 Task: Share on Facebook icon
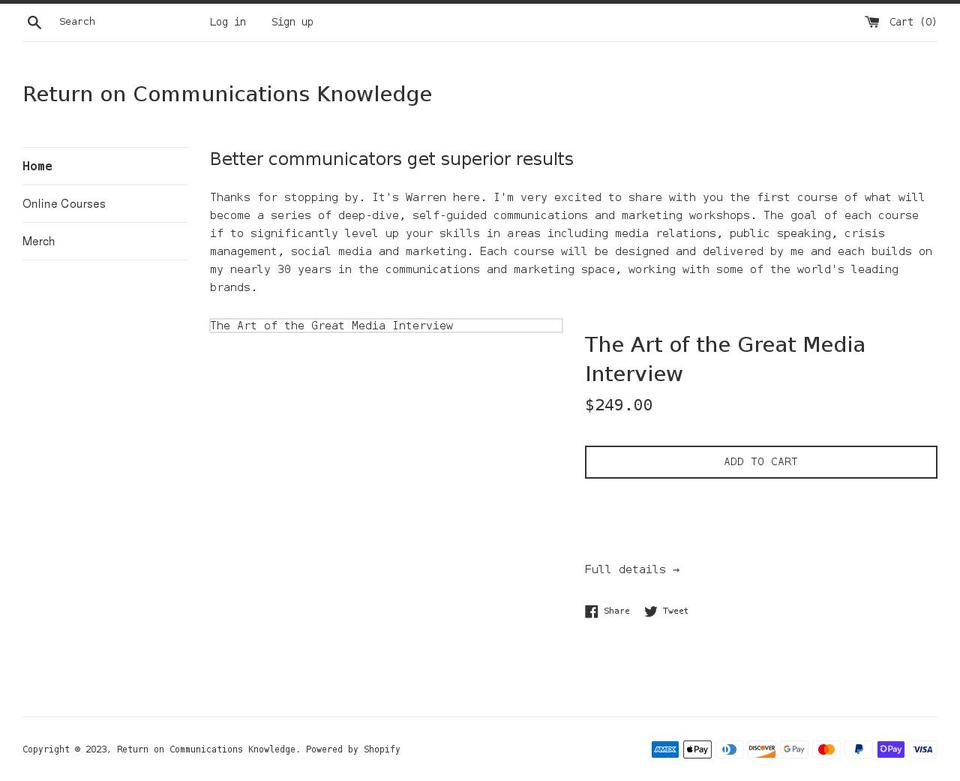[591, 611]
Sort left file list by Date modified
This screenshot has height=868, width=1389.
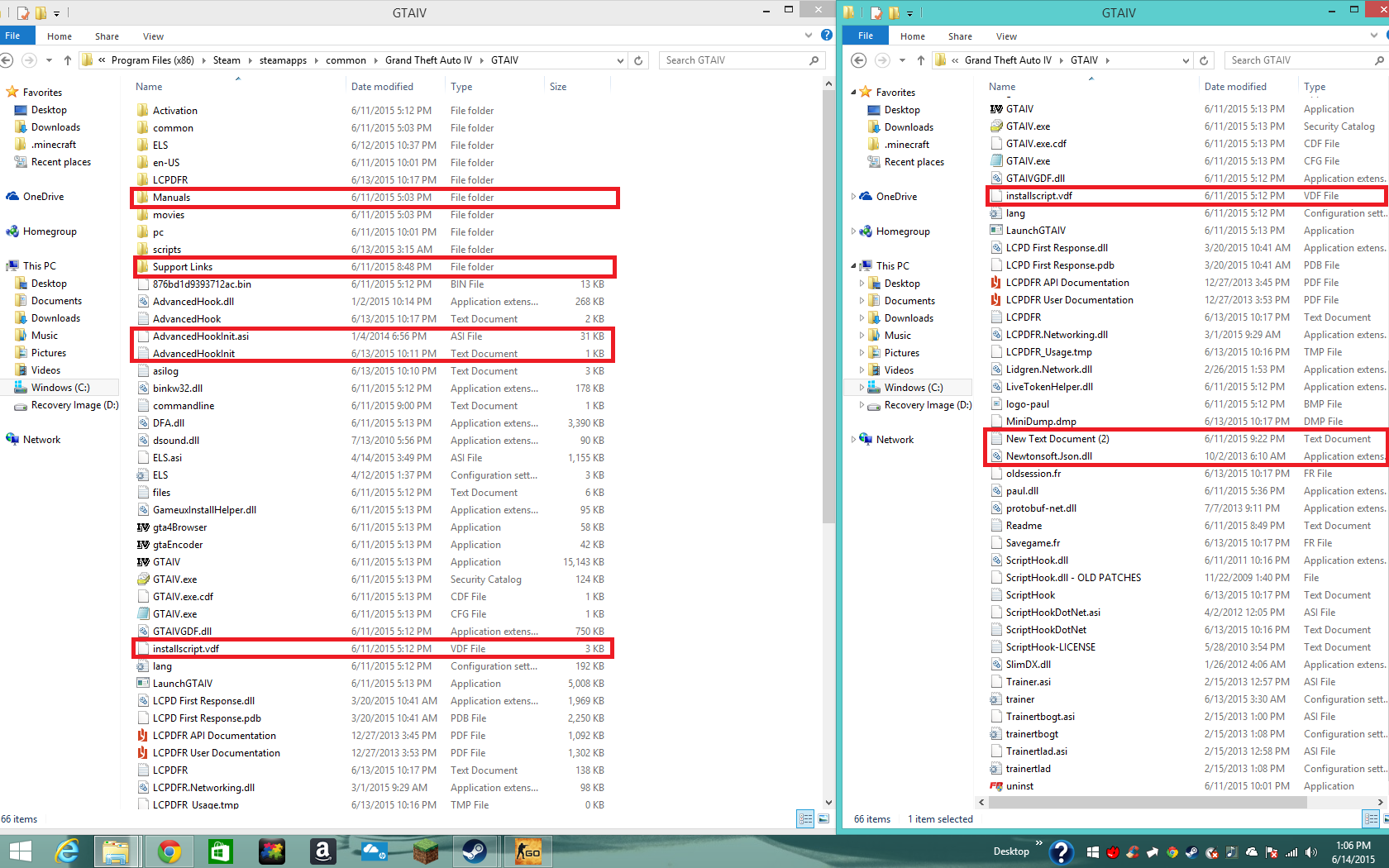382,87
+ + + +
### PROBLEM REQUIREMENTS
Every record above must be given again exactly; drop the pictures.

### ANSWER BOX
 Task: Share on Facebook icon
[591, 611]
Sort left file list by Date modified
This screenshot has height=868, width=1389.
382,87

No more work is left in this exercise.